Badly Burned on the Job? New Center of Excellence at Harborview Hospital in Seattle, WA

Burns are among the most painful on-the-job injuries. Each year, hundreds of workers in Washington are burned on the job so severely that they require specialized medical care. The care and support these injured workers receive are key to their recovery and return to work.

The Department of Labor & Industries (L&I) and Harborview Medical Center opened a new Center of Excellence for medical care for burns in August, 2017. The agreement expanded workers’ access to a range of specialists who collaborate throughout the worker’s recovery.

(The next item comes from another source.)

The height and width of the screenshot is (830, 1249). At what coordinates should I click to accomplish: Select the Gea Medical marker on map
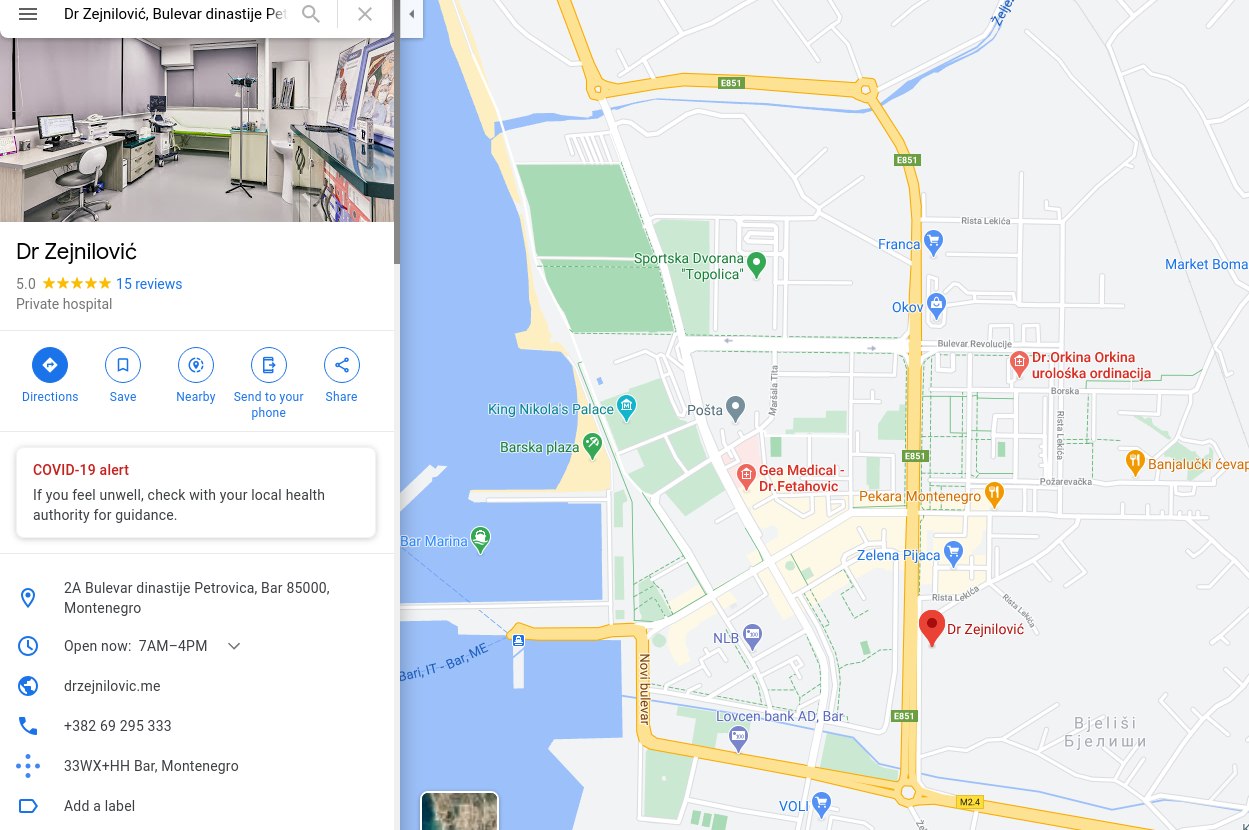745,474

“Getting the right care at the right time is crucial for these catastrophically injured workers,” said Joel Sacks, director of L&I. “We hope to make their recovery better and a little easier by improving access to specialists.”

“The new Center of Excellence for Burns will help us streamline multi-disciplinary care to Washington’s workers who sustain devastating burns,” said Dr. Nicole Gibran, director of the Regional Burn Center at Harborview Medical Center, part of University of Washington (UW) Medicine. “By coordinating care with providers who understand burn injuries, we facilitate physical and psychological recovery.”

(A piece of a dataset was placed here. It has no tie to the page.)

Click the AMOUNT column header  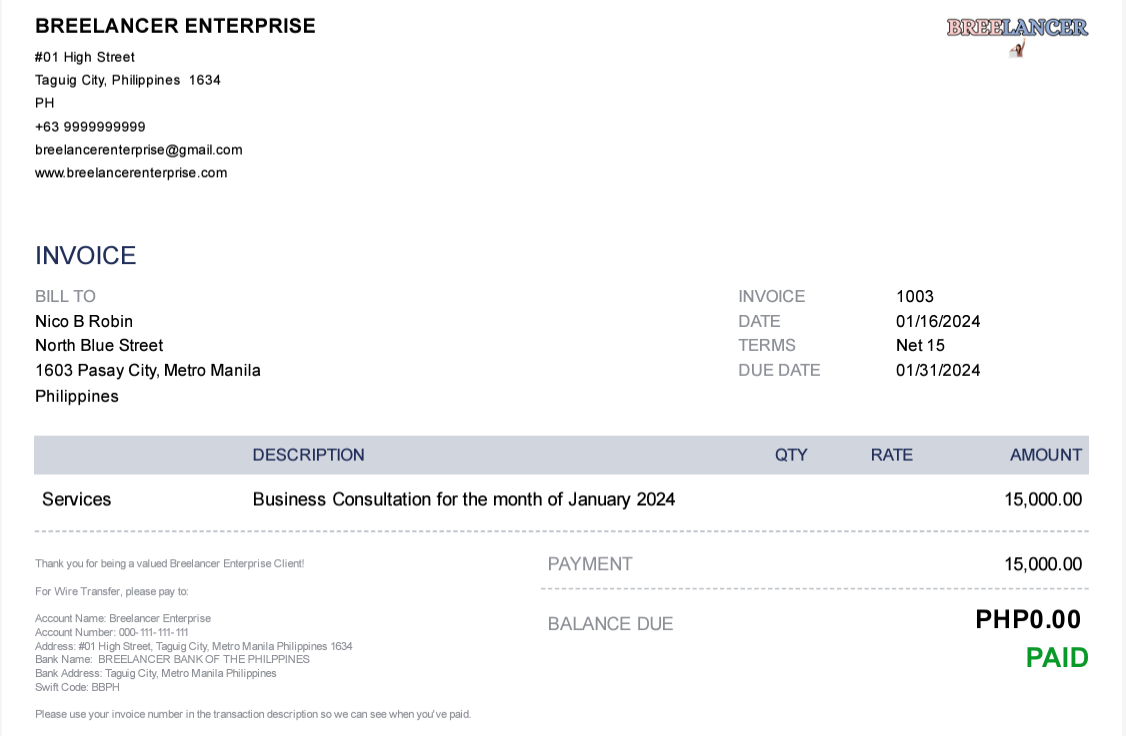[1045, 455]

National data has shown that nearly 50 percent of adult burn patients do not return to work two years after injury and 28 percent never return to work. In contrast, a recent study in the Journal of Burn Care & Research showed that 93 percent of workers with work-related burns who were treated at the UW Medicine Regional Burn Center at Harborview returned to work on average 24 days after injury. The research attributes these dramatically improved outcomes to the broad support the worker receives from employers and workers’ compensation claims staff, and to the specialized and comprehensive burn care at Harborview.

To streamline care for burned workers insured by L&I, a group of highly-trained staff from the agency manages catastrophic claims. They will coordinate closely with UW Medicine and with staff wherever workers continue treatment.

The new center is part of an L&I project  to improve care for catastrophically injured workers. This is the second center of excellence; the first, for amputations, was established in early 2016.